I received my research organization’s magazine today. Inside were many lovely articles and beautiful charts and tables. I quickly noticed one particular article because of all the charts it had, but the charts are not what caused my fury.
The article was YET ANOTHER one on panel quality. Yes, random responding, straightlining, red herrings. The same topic we’ve been talking about for years and years and years.
Now, I love panel quality as much as the next person and it is an absolutely essential component for every research panel. We know what the features of low quality are and how to spot them and how to remove their effects. We even know the demographics of low quality responders (Ha! Really? We know the demographics of people who aren’t reading the question they’re answering?) But this isn’t the point.

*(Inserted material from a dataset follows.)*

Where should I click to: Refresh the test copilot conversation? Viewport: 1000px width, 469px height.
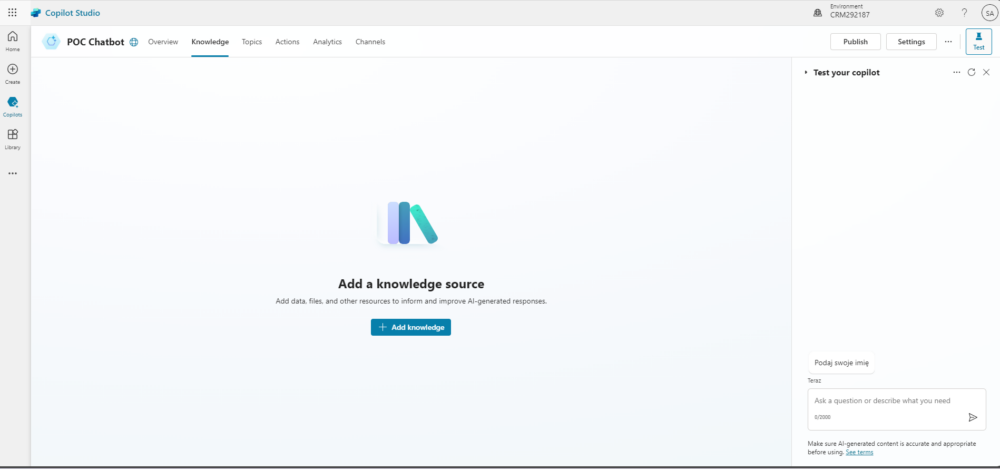point(971,73)
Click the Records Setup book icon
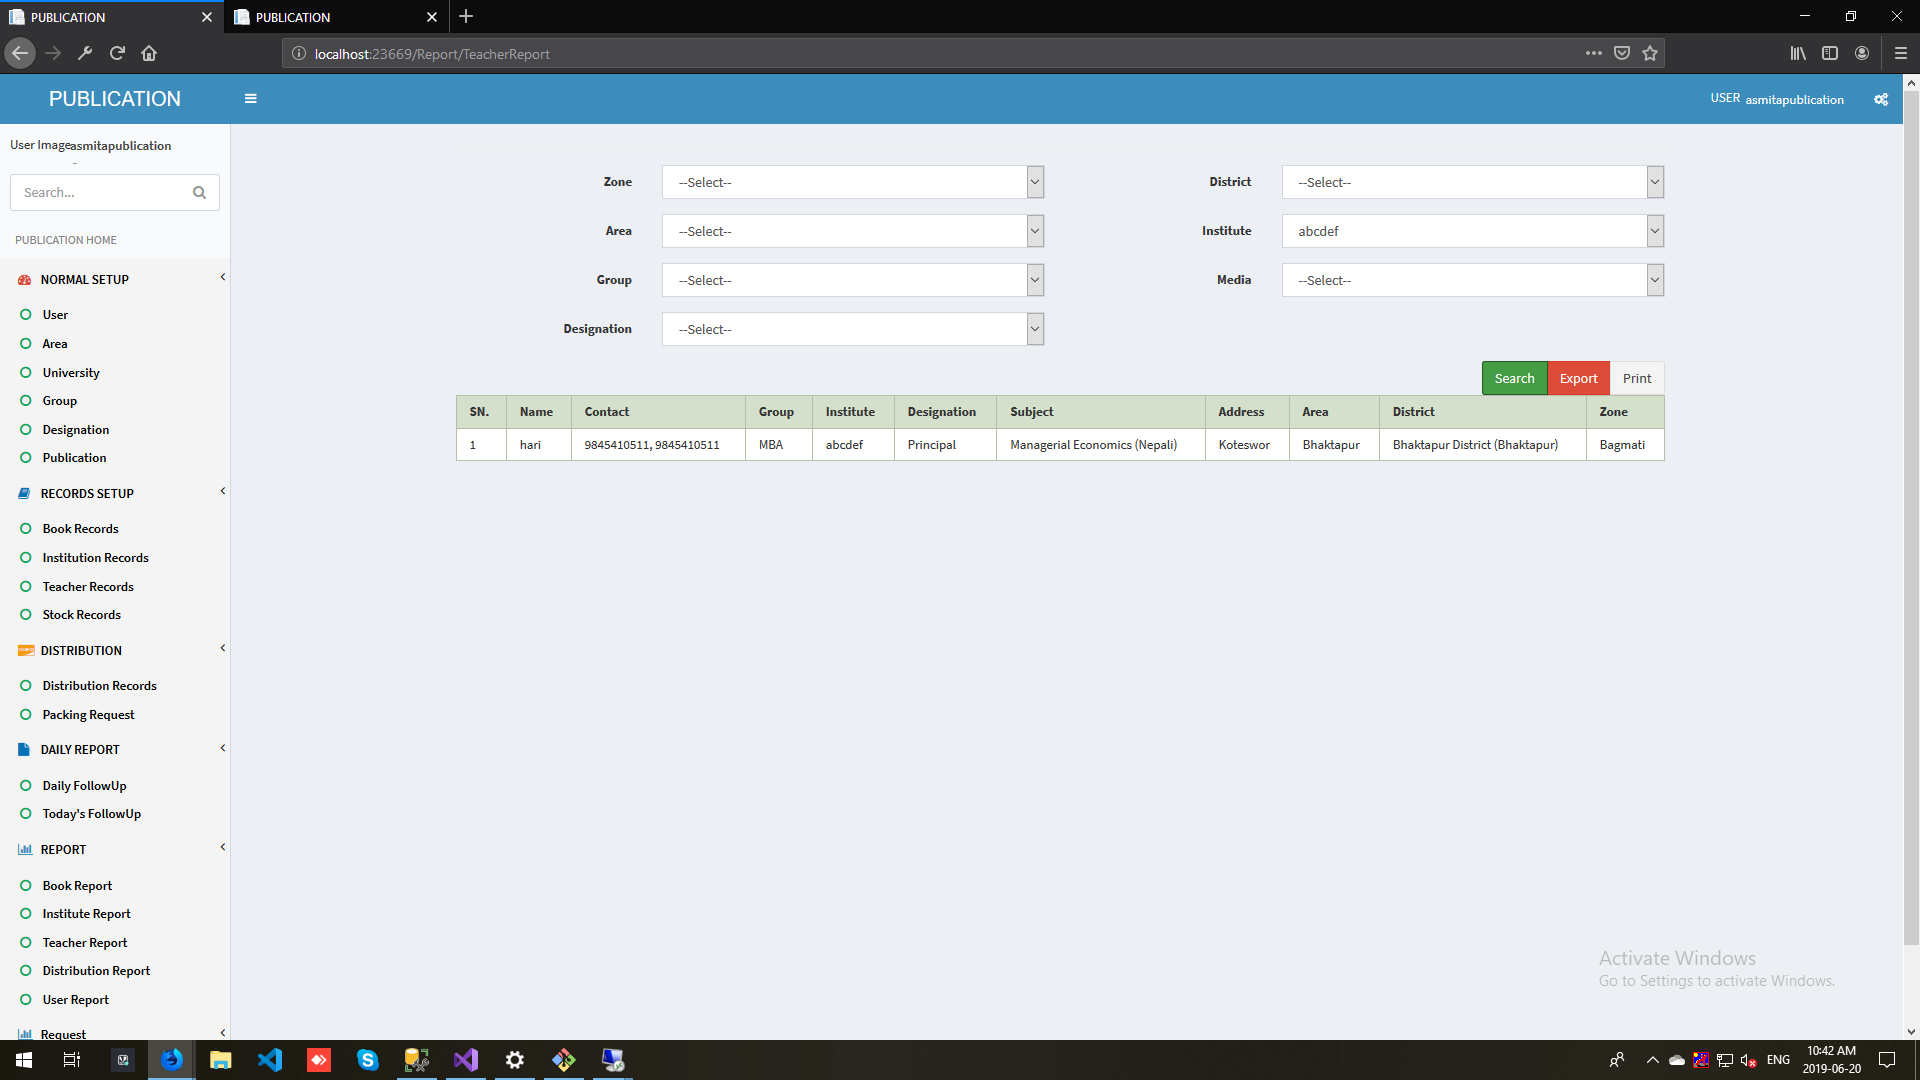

Why do we measure panel quality? Because the surveys we write are so bad, we turn our valuable participants into zombie. They want to answer honestly but we forget to include all the options. They want to share their opinions but we throw wide and long grids at them. They want to help bring better products to market but we write questions about “purchase experience” and “marketing concepts.”
I don’t want to hear about panel quality anymore. It’s been done to death. Low panel quality is OUR fault.
Tell me instead how you’re improving survey quality. How have you convinced clients that shorter is better and simpler is more meaningful? What specific techniques have you used to improve surveys and still generate useful results? Tell me this and I’ll gaze at you with supreme admiration.
The Mahalanobis Distance
This is a lovely little statistic that folks should take advantage of a lot more. If you’re doing a lot of survey data quality work, you should know about the Mahalanobis Distance (MD). It can help you decide whether a responder is answering questions honestly or not simply by comparing their set of responses to other sets of responses. If someone responds to a series of questions in a way that doesn’t match how other people are responding, then that set of data gets picked out.
So, MD finds people who are straightlining because straightlining is usually not a normal way to respond to data. Of course, finding straightliners is easy to do anyways so who cares. BUT, and far more importantly, this statistic helps to pick out random responders, people who are just haphazardly clicking all over the place. You can find random responders if you read through an individual’s responses, but it takes a lot more personal attention. MD does it automatically, instantly, without all that extra time.
If you’d like to have a read that goes way over most people’s heads, follow this link to “On the generalised distance in statistics” by P.C. Mahalanobis.
Oh, and I have the coolest story to go along with this. I MET THE GREAT NIECE OF MAHALANOBIS HIMSELF!!!! In fact, she and I were coworkers for a short while. I did my best to discover all the amazing details that one might want to know about her celebrity uncle, you know, things like his favourite colour or his favourite brand of ketchup, but she respected his privacy and refused to budge. I did manage to get an AUTOGRAPHED (by my friend Renee) copy of his publication though.
Ok, ok, maybe I shouldn’t get all excited about it, but I am. And if you think that’s just silly, well you’re just jealous.